• **Your objective**
Report the number of lines in the records below that hold "height", and leave out everything else.

• **Data section**
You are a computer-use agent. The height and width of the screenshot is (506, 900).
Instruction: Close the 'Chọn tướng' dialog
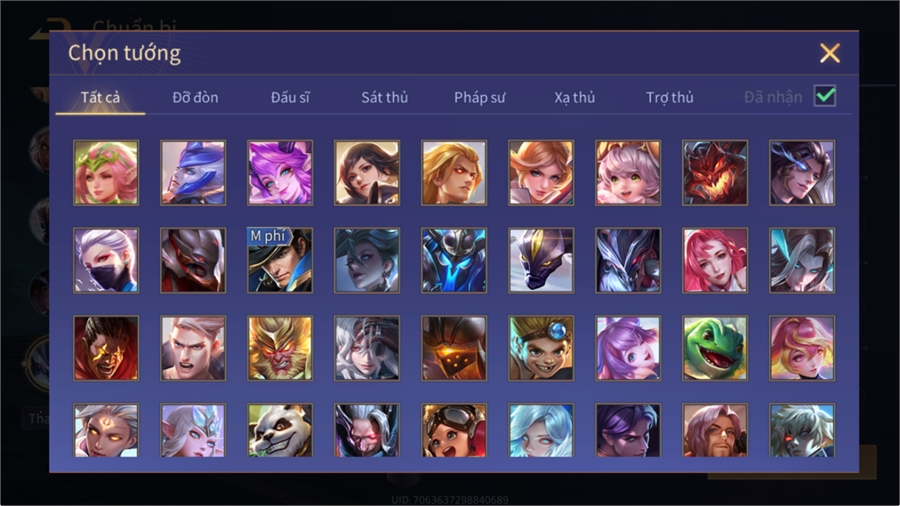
--
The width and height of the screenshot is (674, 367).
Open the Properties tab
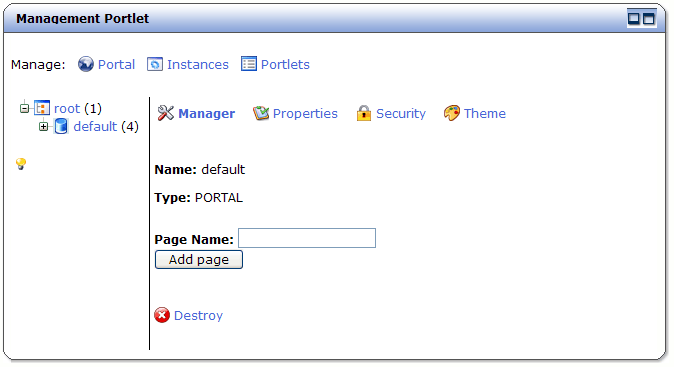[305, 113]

• **Worked solution**
2